--- RECORD EXTRACTS ---
|---|

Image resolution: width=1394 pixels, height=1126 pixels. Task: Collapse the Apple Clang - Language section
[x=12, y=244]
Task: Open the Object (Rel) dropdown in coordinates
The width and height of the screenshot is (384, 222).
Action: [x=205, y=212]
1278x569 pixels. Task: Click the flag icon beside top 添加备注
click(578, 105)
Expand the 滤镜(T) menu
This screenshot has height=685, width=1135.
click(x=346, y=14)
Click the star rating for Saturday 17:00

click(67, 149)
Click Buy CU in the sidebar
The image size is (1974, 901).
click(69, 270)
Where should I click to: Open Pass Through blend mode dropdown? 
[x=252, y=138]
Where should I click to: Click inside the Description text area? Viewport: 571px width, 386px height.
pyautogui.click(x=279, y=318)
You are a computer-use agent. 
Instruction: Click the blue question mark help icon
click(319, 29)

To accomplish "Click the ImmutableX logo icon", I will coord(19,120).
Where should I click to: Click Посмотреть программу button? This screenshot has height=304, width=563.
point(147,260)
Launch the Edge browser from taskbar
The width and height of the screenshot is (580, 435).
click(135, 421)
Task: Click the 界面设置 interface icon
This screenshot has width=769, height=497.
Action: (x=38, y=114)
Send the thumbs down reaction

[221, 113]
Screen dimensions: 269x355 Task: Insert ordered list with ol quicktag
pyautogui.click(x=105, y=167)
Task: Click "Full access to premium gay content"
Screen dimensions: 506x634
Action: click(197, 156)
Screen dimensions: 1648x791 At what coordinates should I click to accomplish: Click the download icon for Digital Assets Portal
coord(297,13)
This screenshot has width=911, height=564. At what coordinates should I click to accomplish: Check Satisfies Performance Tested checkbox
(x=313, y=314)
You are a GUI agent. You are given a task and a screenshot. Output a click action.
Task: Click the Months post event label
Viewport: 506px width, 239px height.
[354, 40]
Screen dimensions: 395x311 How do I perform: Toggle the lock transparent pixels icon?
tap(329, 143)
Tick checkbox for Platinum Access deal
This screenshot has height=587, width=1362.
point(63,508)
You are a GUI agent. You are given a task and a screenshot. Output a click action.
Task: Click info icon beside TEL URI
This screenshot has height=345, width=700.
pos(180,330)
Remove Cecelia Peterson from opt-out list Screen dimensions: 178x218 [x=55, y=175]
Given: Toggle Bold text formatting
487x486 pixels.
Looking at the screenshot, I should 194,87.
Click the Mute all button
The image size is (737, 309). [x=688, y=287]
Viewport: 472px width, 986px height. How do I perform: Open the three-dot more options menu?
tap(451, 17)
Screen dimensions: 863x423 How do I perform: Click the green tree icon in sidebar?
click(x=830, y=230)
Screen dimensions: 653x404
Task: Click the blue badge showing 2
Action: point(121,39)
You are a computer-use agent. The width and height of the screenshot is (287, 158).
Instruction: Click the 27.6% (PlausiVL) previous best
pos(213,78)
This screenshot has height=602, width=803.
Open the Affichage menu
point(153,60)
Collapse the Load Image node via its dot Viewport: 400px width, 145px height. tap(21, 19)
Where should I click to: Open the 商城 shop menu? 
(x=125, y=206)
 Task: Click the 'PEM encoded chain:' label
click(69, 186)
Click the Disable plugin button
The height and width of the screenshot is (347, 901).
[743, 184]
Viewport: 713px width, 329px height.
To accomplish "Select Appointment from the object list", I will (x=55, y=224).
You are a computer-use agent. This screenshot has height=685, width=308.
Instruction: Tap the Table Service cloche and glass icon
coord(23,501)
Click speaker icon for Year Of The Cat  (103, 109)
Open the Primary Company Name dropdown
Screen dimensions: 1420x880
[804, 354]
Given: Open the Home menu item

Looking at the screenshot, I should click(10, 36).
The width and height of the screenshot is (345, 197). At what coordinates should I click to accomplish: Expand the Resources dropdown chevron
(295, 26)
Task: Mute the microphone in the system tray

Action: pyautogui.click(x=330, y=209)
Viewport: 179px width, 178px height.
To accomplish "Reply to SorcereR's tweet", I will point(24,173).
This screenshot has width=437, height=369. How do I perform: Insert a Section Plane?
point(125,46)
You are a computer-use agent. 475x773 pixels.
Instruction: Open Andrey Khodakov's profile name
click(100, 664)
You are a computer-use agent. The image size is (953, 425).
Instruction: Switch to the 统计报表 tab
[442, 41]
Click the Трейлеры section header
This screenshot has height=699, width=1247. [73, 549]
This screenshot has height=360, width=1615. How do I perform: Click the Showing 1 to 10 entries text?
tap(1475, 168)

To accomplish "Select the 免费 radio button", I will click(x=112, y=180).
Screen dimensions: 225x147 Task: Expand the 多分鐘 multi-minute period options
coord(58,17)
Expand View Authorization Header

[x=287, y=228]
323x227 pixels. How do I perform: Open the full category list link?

|---|

--- EXERCISE GOAL ---
The reply must hold exactly the lines from the one containing "Viewport: 713px width, 329px height." to the last line of the entries, and nothing more.

--- ANSWER BOX ---
Viewport: 713px width, 329px height.
To accomplish "Select Appointment from the object list", I will (x=55, y=224).
You are a computer-use agent. This screenshot has height=685, width=308.
Instruction: Tap the Table Service cloche and glass icon
coord(23,501)
Click speaker icon for Year Of The Cat  (103, 109)
Open the Primary Company Name dropdown
Screen dimensions: 1420x880
[804, 354]
Given: Open the Home menu item

Looking at the screenshot, I should click(10, 36).
The width and height of the screenshot is (345, 197). At what coordinates should I click to accomplish: Expand the Resources dropdown chevron
(295, 26)
Task: Mute the microphone in the system tray

Action: pyautogui.click(x=330, y=209)
Viewport: 179px width, 178px height.
To accomplish "Reply to SorcereR's tweet", I will point(24,173).
This screenshot has width=437, height=369. How do I perform: Insert a Section Plane?
point(125,46)
You are a computer-use agent. 475x773 pixels.
Instruction: Open Andrey Khodakov's profile name
click(100, 664)
You are a computer-use agent. The image size is (953, 425).
Instruction: Switch to the 统计报表 tab
[442, 41]
Click the Трейлеры section header
This screenshot has height=699, width=1247. [73, 549]
This screenshot has height=360, width=1615. How do I perform: Click the Showing 1 to 10 entries text?
tap(1475, 168)

To accomplish "Select the 免费 radio button", I will click(x=112, y=180).
Screen dimensions: 225x147 Task: Expand the 多分鐘 multi-minute period options
coord(58,17)
Expand View Authorization Header

[x=287, y=228]
323x227 pixels. How do I perform: Open the full category list link?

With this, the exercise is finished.